Human Space Exploration 

Live coverage: Cygnus supply ship readied for Space Station departure

Coalition Member in the News – Orbital ATK

Spaceflightnow.com (12/6): Orbital’s ATK’s eighth resupply mission to the International Space Station is to depart the six person orbiting science lab early Wednesday for a round of 14 small satellite deployments from a NanoRacks CubeSat deployer. The capsule, named for the late Apollo 17 commander Gene Cernan, is to make a destructive descent into the Earth’s atmosphere on December 18. It launched from NASA’s Wallops Flight Facility in Virginia on November 12 with more than 7,000 pounds of Space Station supplies and research equipment.

SpaceX targeting December 12 launch of ISS supplies from Cape Canaveral

Florida Today (12/6): NASA and SpaceX have slipped the launch of the company’s 13th NASA contracted resupply mission to the International Space Station from December 8 to no earlier than December 12 to accommodate payload and launch complex preparations.

Registration is open for NASA’s 3-D Printed Habitat Challenge

Bradley.com (12/5): Registration is open for Phase 3 of NASA’s 3-D Printed Habitat Challenge, which searches for ways to create shelters for astronauts on locations such as the moon and Mars. $2 million is up for grabs!
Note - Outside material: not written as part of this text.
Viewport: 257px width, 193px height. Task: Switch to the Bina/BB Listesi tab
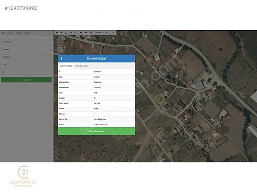coord(82,66)
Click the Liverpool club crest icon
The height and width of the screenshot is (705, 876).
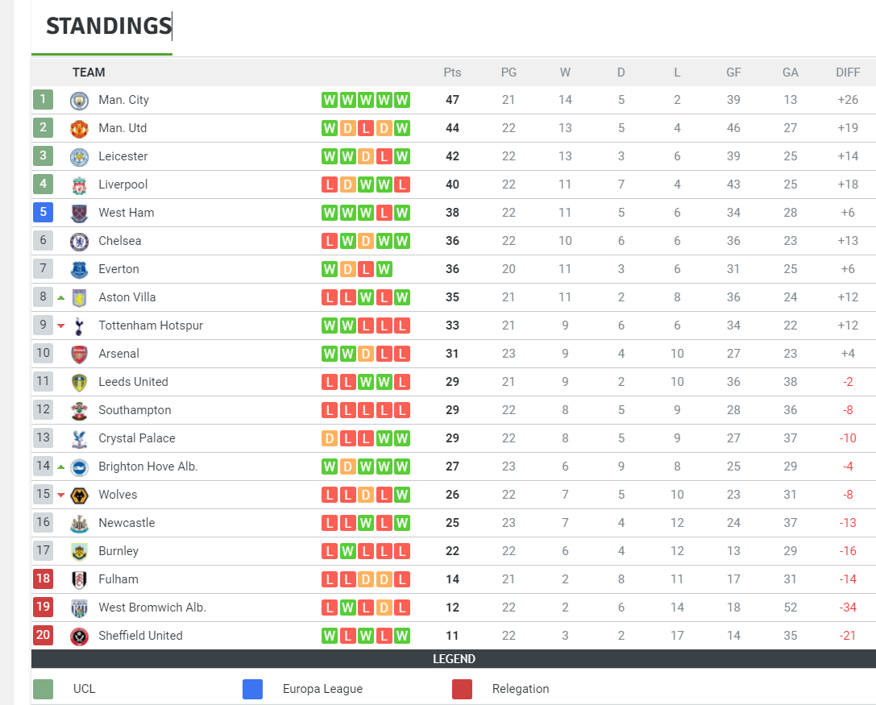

Register your team here.

 

Space Science

Today is the last day to help nickname @NASANewHorizons’ next flyby target!

NASA.gov (12/5): Here is your chance to help nickname New Horizons’ next flyby target. Submit your suggestion by midnight ET December 6.

Planetary Resources’ prototype asteroid prospector set for January liftoff in India

GeekWire.com (12/4): The planned January launch of India’s Polar Satellite Launch Vehicle will include Redmond, Washington, based Planetary Resources prototype satellite for asteroid prospecting. More than two dozen small satellites are anticipating launch on the PSLV-C40 launch vehicle.

 

Other News

ULA taps L3 for Vulcan rocket avionics

Coalition Member in the News – United Launch Alliance

Space News (12/4): United Launch Alliance’s new Vulcan Centaur rocket will feature avionics provided by L3 Technologies.  ULA specified that the avionics are for Vulcan Centaur, the first iteration of the new rocket that uses a new first stage paired with the existing Centaur upper stage used on the Atlas 5.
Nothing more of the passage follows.